Phase 5: Application Deployment

  • Deploy your application to Scaleway Virtual Instances or Kapsule, depending on your setup, using your existing deployment tooling such as Terraform, Ansible, Helm, or your CI/CD pipelines.
  • Update all connection strings and environment variables so they point to Scaleway endpoints, including database hosts and S3 compatible object storage endpoints.
  • Run your application against the migrated data in the Scaleway environment. This is your staging verification, so treat it with the same seriousness as production.
  • Run your full test suite and fix any issues before moving forward.

Phase 6: Parallel Running

For production workloads where downtime is not acceptable, run both environments in parallel before cutting over.

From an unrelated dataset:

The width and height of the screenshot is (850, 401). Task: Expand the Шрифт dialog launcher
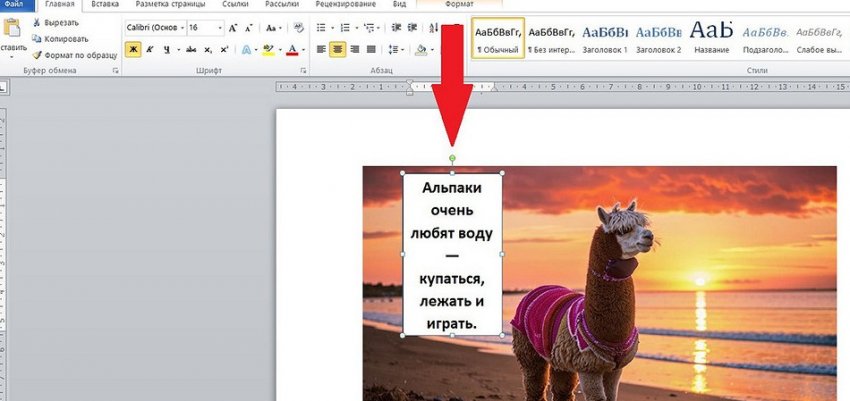(303, 72)
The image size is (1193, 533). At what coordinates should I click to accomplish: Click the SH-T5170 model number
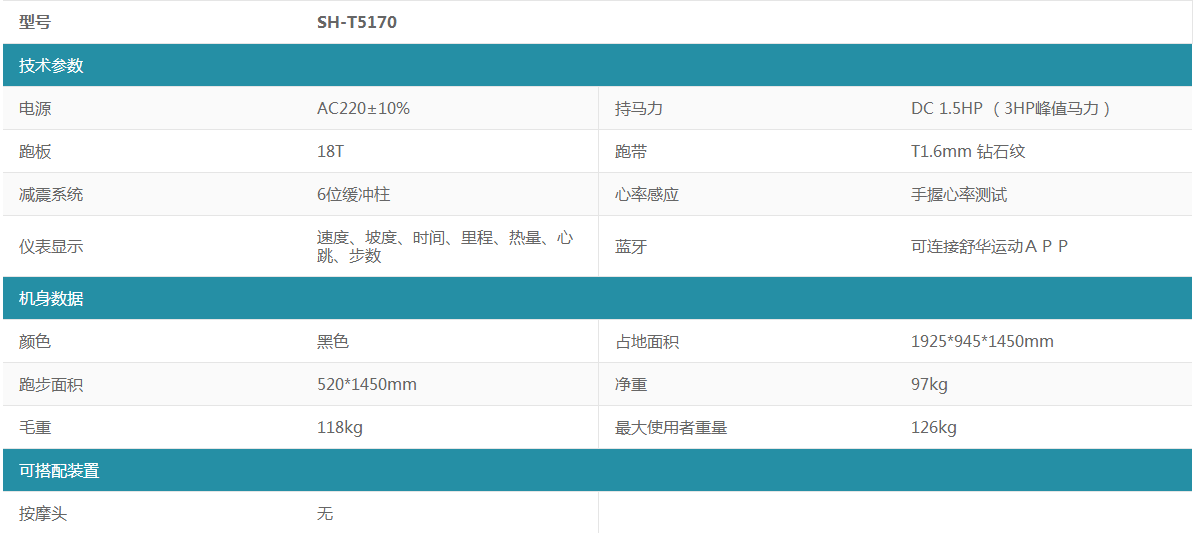tap(357, 22)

  • Keep the AWS environment live and handling production traffic.
  • Run the Scaleway environment in read-only or shadow mode against replicated data.
  • Monitor both environments using Scaleway Cockpit and AWS CloudWatch.
  • Resolve any performance or behaviour differences before cutover.

Parallel running does add cost, because you are operating two environments at the same time, but it greatly reduces the risk of an emergency rollback. For databases, maintain replication from AWS RDS to Scaleway Managed Database during this phase so the data stays in sync. In most cases, parallel running lasts two to five days. Factor this into your migration budget as a known, bounded cost.

Phase 7: DNS Cutover

  • Lower your DNS TTLs to 60 seconds, 24 to 48 hours before the planned cutover. This helps reduce propagation delay.
  • At cutover, update your DNS records so they point to the Scaleway IP addresses.
  • Monitor traffic in real time. Scaleway Cockpit and your application monitoring should show traffic arriving as expected.
  • Keep the AWS environment live for 24 to 48 hours after cutover as a fallback. If something goes wrong, you can revert the DNS.

Phase 8: Decommission

  • Once traffic has been stable on Scaleway for 48 to 72 hours, begin terminating your AWS resources.
  • Delete S3 buckets, RDS instances, EC2 instances, and Load Balancers.
  • Cancel or adjust Reserved Instances in line with AWS’s termination process.
  • Update your documentation and runbooks so they reference Scaleway.